Ramassée sur elle-même pour résister un peu plus longtemps au froid, Astyane entendait par-dessus le souffle du vent les mots de Samaël, pleins d'avidité et de certitude.

« Ils n'ont jamais rien compris. Il faut devenir plus fort, sans cesse. Sans quoi d'autres te battent à cette course. Il faut être le plus fort jusqu'à ce que l'Histoire se termine. Jusqu'à ce que l'univers prenne fin. Alors nous en recueillerons les fruits. »

Elle sentit une main paternelle se poser sur son épaule ; fit un geste brusque pour s'en écarter.

« Que veux-tu, Astyane ? Que les dalniens vivent en paix ? C'est possible, grâce à moi. Veux-tu étendre cette paix à d'autres mondes ? C'est possible, grâce à moi. Je peux faire mieux que tous les rêves d'Eden. Je suis le seul à disposer de ce pouvoir. Tu as voyagé de la Salvanie à l'Orkanie. Tu sais maintenant quelle est l'impuissance des mortels. Notre rôle est de les guider. Ils n'attendent que cela, de suivre nos ordres. Je serai un nouvel Unum.

— Il faut qu'ils soient libres...

— On ne peut pas être et libre, et heureux. Je serai libre. Tu seras libre. Ils seront heureux. Voici ma proposition.

— Je refuse.

— Tant pis pour toi. »

Une lame d'acier, dure comme la haine, fendit le vent dans sa direction.

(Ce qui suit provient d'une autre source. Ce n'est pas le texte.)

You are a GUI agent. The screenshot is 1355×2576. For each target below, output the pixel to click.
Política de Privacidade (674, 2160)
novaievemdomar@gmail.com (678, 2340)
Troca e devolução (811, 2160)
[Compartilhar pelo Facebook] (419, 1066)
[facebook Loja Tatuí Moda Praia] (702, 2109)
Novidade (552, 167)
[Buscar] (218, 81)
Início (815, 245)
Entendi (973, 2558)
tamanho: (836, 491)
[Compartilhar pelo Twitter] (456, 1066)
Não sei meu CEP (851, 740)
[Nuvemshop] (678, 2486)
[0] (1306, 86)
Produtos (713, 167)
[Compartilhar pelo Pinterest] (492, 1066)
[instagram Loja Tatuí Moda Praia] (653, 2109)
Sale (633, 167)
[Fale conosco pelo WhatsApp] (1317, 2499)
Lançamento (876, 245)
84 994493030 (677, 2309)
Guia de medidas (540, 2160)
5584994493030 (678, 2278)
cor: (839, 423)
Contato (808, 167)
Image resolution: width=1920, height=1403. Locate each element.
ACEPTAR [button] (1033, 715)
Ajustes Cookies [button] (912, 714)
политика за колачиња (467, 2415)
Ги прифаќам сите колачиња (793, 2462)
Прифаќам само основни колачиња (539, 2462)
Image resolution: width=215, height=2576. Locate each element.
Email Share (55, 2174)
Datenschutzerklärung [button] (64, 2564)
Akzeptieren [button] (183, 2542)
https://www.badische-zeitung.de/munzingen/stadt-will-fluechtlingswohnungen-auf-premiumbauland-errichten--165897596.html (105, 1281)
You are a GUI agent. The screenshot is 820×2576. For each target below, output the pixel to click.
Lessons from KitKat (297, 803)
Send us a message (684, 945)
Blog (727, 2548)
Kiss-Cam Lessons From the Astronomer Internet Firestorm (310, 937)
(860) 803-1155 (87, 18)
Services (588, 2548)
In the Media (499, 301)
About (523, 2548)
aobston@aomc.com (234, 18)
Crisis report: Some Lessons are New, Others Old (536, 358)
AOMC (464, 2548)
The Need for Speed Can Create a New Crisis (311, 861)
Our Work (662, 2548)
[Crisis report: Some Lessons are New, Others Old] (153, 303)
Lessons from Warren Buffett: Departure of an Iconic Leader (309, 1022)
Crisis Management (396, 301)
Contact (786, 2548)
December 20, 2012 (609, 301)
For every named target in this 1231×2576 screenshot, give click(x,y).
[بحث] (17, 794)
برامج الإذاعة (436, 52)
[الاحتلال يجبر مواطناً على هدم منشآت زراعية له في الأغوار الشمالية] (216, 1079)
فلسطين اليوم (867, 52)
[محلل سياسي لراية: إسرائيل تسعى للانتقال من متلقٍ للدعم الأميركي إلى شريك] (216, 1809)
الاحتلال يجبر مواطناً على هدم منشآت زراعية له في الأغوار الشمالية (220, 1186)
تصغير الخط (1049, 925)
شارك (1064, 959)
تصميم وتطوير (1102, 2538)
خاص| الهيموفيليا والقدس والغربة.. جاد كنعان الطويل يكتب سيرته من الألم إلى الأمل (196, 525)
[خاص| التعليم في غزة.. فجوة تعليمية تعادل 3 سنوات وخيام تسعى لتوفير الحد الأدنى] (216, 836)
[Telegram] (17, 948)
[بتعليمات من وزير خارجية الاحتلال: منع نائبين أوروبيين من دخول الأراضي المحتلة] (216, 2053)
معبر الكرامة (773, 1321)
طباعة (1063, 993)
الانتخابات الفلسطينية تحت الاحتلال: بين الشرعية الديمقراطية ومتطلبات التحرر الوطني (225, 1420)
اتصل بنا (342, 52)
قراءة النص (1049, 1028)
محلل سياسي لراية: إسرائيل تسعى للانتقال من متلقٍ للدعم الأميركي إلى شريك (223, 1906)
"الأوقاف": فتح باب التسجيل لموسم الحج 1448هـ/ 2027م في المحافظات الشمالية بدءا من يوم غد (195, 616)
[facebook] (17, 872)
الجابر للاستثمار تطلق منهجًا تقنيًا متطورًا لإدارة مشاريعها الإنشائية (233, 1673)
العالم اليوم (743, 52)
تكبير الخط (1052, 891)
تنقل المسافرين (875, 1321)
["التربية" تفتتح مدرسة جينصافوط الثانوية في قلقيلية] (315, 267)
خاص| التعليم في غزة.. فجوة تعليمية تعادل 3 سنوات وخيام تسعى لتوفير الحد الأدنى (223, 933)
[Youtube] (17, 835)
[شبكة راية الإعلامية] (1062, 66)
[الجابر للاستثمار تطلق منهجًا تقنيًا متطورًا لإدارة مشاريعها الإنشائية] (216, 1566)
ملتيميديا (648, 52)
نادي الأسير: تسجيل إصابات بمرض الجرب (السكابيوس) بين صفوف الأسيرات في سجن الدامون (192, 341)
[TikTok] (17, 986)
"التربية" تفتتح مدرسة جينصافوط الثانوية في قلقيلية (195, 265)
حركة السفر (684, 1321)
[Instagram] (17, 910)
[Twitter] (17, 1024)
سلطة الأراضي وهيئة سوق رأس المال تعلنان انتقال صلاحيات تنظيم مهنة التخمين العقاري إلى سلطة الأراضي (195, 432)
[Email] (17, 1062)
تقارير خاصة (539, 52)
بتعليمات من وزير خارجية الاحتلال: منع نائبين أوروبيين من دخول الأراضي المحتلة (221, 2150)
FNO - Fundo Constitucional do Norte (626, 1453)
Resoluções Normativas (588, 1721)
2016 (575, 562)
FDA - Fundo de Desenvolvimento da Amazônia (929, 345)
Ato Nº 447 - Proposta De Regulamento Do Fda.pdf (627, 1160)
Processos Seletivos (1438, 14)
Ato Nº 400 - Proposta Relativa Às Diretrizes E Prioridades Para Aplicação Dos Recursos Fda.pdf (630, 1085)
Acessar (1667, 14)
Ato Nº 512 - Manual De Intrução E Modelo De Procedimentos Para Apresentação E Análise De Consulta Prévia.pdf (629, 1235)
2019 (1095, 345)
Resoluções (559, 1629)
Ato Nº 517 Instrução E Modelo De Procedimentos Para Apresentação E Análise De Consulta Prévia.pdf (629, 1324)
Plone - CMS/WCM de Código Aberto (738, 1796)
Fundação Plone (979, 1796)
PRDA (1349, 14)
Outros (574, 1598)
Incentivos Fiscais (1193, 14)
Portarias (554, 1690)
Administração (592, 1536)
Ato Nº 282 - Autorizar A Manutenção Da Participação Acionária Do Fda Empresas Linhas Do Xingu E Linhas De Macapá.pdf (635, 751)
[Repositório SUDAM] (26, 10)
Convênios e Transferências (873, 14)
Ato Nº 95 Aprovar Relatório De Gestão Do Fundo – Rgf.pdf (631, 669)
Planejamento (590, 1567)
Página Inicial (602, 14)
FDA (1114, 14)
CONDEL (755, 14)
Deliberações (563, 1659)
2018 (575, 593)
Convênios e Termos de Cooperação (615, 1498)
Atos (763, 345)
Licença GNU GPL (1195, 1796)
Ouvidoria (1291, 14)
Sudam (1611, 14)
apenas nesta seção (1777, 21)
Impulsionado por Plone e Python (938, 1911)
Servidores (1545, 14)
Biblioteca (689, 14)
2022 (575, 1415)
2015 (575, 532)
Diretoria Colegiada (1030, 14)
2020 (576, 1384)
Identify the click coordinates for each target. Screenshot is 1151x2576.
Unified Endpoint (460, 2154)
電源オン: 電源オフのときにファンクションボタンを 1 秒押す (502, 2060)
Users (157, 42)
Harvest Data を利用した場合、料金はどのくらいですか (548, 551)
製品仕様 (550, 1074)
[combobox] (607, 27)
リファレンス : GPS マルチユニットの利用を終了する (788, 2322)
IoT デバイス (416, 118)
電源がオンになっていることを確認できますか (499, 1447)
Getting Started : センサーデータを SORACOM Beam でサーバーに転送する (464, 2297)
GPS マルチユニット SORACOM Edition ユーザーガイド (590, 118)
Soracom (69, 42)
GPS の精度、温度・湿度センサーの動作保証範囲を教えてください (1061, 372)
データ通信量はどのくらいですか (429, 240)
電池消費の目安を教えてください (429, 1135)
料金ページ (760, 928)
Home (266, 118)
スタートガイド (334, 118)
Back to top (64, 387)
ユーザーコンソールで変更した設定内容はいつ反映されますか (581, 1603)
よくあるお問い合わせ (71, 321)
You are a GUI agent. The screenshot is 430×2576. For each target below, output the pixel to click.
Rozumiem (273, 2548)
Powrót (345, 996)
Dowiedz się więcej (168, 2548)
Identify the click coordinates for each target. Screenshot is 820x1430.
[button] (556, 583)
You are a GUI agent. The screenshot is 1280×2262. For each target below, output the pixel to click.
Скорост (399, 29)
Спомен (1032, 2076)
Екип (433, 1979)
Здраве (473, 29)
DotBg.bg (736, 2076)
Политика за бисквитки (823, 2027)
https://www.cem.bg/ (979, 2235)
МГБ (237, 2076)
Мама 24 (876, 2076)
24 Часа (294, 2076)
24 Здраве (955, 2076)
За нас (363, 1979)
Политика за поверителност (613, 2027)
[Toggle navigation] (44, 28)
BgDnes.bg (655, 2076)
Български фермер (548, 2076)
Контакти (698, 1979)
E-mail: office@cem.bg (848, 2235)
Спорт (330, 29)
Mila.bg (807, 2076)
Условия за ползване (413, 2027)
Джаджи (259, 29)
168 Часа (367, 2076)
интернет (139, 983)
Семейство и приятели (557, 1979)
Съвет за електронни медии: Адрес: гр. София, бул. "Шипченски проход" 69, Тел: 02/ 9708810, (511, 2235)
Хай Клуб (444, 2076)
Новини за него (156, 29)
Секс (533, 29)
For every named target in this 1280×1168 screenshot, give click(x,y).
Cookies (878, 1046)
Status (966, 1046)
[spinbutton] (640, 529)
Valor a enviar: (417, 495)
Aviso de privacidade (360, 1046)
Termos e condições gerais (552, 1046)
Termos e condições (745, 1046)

Une des statues l'arrêta sur son chemin, comme si elle s'était toujours trouvée ici. Sa silhouette massive ne laissait aucun doute. Le titange Pierre. La gangue de glace qui l'emprisonnait était si solide que le métal se brisa sur elle. Astyane se traîna jusqu'à lui.

Un tremblement agita Pierre. La glace, transparente comme du verre au niveau de son visage, se fendit. Avec un grondement d'effort, il s'arracha à sa prison. Le vent jetait rageusement contre lui ses nuées. Des cristaux réapparaissaient sur ses cheveux, sur ses épaules.

« Samaël ! » appela-t-il.

L'horizon qui les enfermait tous deux se regroupa en une seule montagne gelée, infiniment éloignée, qui se fractura en une ligne oblique. Alors, malgré les souffles de leur garde-chiourme, la collection de spectres de Samaël s'éveilla aux éclats de lumière diaprée qui déchiraient l'espace.

L'ange déchu ouvrit des ailes noires et s'envola à contre-courant. Lui seul pouvait faire comme si le vent n'existait pas, tandis que Pierre arrachait chacun de ses pas avec peine.

« Va » ordonna-t-il à Astyane.

L'ange gardienne prit la poursuite de Samaël. Elle gagnait la lute contre cet enfer gelé. L'ange déchu se portait toujours plus loin en avant, toujours plus vite, dépliant cet espace infini à mesure qu'il le parcourait. Tirée en avant par cette force, sa réalité personnelle se briserait bientôt.

« D'autres mondes se trouvent devant moi ! Cria-t-il. Cette lumière... ils sont tous à moi ! La Terre... je sais où elle se trouve... devant moi ! »

Il traversa son mur du son. Une onde de déconstruction chemina en sens inverse, bloquant Astyane dans sa course. L'ange gardienne se raccrocha aux dernières fibres de réalité accessibles. Elle remonta à la surface.